Présidentielle 2016 : La stratégie Nago pour prendre de vitesse Koupaki

Une bataille politique sous marine est en cours au sein de la majorité présidentielle entre Pascal Iréné Koupaki et Mathurin Coffi Nago autour de la succession de Boni Yayi en 2016. Et le chef du législatif ne manque pas de manèges pour prendre de vitesse le premier ministre de Boni Yayi considéré par d’aucuns le dauphin naturel.

La succession n’est pas officiellement ouverte mais la guerre de succession fait déjà rage au sein des clans de la majorité présidentielle. Mais le duel politique le plus explosif reste celui qui met aux prises à distance Mathurin Coffi Nago et Pascal Iréné Koupaki. En fait, le Président de l’Assemblée Nationale, Mathurin Coffi Nago, bat des pieds et des mains pour évincer « le dauphin naturel » Pascal Iréné Koupaki. Et pour ce faire, les stratagèmes ne manquent pas au chef du législatif béninois. Le premier coup réussi de Nago, c’est d’être parvenu à court-cuiter  le clan politique de Pascal Iréné Koupaki au moment des législatives de 2011. Mathurin Coffi Nago a mis en place une stratégie de lobbying auprès du Chef de l’Etat afin d’imposer la liste Force cauris pour un Bénin Emergent (FCBE) comme la seule liste fiable de soutien à Boni Yayi. Cette manœuvre a permis de dérouter la liste Alliance nouveau courage (ANC) confectionnée en son temps par des proches de Koupaki. Sur ce tableau politique, le Président de l’Assemblée Nationale a gagné sur deux plans : la reconquête du perchoir et le renforcement de ses relations avec les leaders des partis membres de la FCBE. La preuve en est qu’au cours des rencontres de la FCBE, Mathurin Coffi Nago se retrouve comme la seule figure emblématique de ce groupe politique susceptible de prétendre à la succession de Boni Yayi. Ce qui lui donne politiquement des galons devant son challenger Koupaki.

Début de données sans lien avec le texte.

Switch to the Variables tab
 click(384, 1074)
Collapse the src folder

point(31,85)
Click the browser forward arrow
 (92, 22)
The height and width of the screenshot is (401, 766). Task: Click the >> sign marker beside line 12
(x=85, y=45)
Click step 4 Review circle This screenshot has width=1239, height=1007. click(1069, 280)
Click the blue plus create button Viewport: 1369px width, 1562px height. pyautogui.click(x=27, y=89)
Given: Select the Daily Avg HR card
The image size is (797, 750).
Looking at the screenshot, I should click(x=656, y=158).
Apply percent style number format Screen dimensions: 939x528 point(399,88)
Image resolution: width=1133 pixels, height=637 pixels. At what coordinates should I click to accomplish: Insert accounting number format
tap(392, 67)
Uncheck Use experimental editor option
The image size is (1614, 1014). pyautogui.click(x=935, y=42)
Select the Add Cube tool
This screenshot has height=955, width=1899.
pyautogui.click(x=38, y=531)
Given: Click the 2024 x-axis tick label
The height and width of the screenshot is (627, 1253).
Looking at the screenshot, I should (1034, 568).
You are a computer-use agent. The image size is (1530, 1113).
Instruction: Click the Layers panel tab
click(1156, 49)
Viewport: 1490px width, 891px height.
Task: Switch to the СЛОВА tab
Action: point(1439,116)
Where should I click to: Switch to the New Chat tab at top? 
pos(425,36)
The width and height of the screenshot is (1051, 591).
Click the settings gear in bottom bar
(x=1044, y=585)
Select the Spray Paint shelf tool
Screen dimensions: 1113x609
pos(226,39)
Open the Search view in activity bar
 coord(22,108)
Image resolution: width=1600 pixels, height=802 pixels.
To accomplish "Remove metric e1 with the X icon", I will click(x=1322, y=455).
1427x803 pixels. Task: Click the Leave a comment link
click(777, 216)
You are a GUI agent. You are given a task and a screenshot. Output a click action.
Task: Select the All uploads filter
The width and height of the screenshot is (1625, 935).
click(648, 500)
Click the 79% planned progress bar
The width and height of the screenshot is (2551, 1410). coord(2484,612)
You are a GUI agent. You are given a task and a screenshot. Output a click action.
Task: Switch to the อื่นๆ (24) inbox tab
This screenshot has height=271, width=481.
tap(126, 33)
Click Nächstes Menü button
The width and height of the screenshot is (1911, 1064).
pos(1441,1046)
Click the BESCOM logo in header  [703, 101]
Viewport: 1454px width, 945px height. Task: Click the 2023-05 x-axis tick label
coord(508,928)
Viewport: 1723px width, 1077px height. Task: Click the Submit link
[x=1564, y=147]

Pendant que Mathurin Coffi Nago pousse intelligemment ses pions pour hériter du label politique FCBE, Pascal Iréné Koupaki est timoré. Il se confine à un intellectualisme classique  béant au sein du gouvernement. L’ex-directeur de cabinet d’Alassane Dramane Ouattara se contente de se bâtir la réputation de « laboratoire » de l’action gouvernementale sous Boni Yayi. Comme si sa technocratie et sa maîtrise des rouages financiers internationaux lui sont suffisantes pour gagner la bataille du « dauphinat », Pascal Iréné Koupaki est vautré sur des lauriers posés sur une braise. En tout cas, Mathurin Coffi Nago lui continue de se tisser la toile dont la finalité est de dynamiter politiquement l’actuel premier ministre du Président Boni Yayi.

Il y a toutefois lieu de se demander quelle est la position de « l’intrus qui connait la maison » dans ce duel politique sous-marin de plus en plus explosif entre Nago et Koupaki à mesure que les jours s’égrènent vers 2016. De toutes les façons, la majorité présidentielle se polarise et bien malin qui peut pronostiquer sur l’ordre d’arrivée des chevaux surtout que bien d’autres candidats à la succession ne manquent pas dans l’entourage du Chef de l’Etat.